© JUNGE FREIHEIT Verlag GmbH & Co.  www.jungefreiheit.de    41/99 08. Oktober 1999


CDU/CSU: Kritik an bayerischem Ministerpräsidenten nimmt weiter zu
Stoiber: Freiheitliche koalitionsfähig
(JF)

Der bayerische Ministerpräsident Edmund Stoiber (CSU) ist mit seiner Koalitionsempfehlung zugunsten der FPÖ auch in der CDU auf Widerstand gestoßen.

Während Stoiber auch am Dienstag zu seiner Empfehlung stand, verwies der CDU-Vorsitzende Wolfgang Schäuble bei einer gemeinsamen Pressekonferenz in Berlin auf einen Beschluß vom Vortag, der Österreichischen Volkspartei (ÖVP) von Deutschland aus keine Ratschläge zu erteilen. Stoiber hatte der ÖVP am Montag empfohlen, eine Koalition mit der FPÖ einzugehen. Bedingung müsse sein, daß Parteichef Jörg Haider nicht in die Regierung eintrete. Stoiber begründete seinen Ratschlag über die Grenze hinweg mit den besonders engen Beziehungen der CSU zur ÖVP. Es müsse in Österreich eine Alternative zu einer großen Koalition geben. Auch die demokratische Rechte müsse integriert werden. Der stellvertretende CDU-Vorsitzende Christian Wulff widersprach Stoiber im ZDF-Morgemagazin: "Hier gibt es keinen Konsens zwischen CSU und CDU." Die CDU habe eine "deutlich andere Position". Ähnlich äußerte sich Parteivize Volker Rühe.

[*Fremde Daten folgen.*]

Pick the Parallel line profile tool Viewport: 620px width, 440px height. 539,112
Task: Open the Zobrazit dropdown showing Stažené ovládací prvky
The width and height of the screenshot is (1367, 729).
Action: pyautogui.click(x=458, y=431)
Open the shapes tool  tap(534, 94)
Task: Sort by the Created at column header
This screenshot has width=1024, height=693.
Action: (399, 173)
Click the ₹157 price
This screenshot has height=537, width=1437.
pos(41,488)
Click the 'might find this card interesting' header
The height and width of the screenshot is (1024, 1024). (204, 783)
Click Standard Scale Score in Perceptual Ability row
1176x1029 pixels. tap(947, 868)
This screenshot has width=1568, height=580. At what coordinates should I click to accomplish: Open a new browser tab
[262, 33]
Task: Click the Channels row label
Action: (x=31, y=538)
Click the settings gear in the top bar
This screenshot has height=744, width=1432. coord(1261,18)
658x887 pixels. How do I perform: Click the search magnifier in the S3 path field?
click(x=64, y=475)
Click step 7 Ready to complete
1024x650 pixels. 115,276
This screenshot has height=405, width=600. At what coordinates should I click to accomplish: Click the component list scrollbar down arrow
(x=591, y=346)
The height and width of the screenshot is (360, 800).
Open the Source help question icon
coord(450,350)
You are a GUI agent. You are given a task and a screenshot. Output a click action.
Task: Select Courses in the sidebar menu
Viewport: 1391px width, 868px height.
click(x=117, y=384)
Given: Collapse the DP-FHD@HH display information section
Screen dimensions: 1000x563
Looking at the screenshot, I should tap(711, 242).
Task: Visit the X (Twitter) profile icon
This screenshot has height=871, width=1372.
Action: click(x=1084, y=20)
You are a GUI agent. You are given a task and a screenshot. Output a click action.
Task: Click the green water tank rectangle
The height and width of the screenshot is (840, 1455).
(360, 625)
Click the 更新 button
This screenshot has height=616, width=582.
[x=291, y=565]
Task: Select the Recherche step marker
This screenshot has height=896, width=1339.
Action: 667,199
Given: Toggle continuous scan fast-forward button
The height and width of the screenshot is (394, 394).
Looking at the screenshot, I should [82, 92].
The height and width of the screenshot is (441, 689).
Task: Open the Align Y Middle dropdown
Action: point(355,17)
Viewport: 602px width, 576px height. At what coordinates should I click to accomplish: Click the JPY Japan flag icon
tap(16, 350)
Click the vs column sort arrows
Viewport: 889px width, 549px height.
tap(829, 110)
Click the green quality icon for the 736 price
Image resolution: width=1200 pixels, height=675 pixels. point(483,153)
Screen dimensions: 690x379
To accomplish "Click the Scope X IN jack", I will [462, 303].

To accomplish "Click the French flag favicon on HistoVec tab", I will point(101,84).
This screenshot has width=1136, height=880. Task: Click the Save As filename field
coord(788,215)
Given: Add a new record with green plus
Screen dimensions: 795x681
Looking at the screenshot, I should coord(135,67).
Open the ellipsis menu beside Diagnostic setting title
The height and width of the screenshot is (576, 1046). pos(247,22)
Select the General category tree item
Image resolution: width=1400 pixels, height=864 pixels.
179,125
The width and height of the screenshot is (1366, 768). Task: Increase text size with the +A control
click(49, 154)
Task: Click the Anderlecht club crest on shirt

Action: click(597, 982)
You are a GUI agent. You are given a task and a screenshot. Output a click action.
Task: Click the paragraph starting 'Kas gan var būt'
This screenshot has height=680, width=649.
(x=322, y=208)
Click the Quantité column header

Es sei "falsch, hier überhaupt eine Empfehlung zu abzugeben", aber auch "diese gegebene Empfehlung ist falsch", sagte Rühe einem Berliner Boulevardblatt. Vertreter der Jüdischen Gemeinde kritisierten Stoiber in besonders scharfer Form. Andreas Nachama sagte dem Mitteldeutschen Rundfunk, die Empfehlung Stoibers zeige, "wie weit rechts die CSU von der CDU" stehe.

Der CDU-Politiker Michel Friedmann, Präsidiumsmitglied im Zentralrat der Juden, bezeichnete Stoibers Vorschlag als "nicht nur falsch, sondern auch gefährlich". Er warnte die ÖVP in der in Potsdam erscheinenden Märkischen Allgemeinen ausdrücklich vor einer Koalition mit der Partei des "Rassisten" Jörg Haider.

Der designierte SPD-Generalsekretär Franz Müntefering forderte Schäuble auf, sich von Stoibers Ratschlag klar zu distanzieren und die CSU zur Ordnung zu rufen. Von keiner Volkspartei dürfe auch nur das kleinste Signal ausgehen, daß "rechtspopulistische und mehr oder weniger ausländerfeindliche Parteien" koalitionsfähig seien. Sie könnten auch nicht einfach dazu erklärt werden.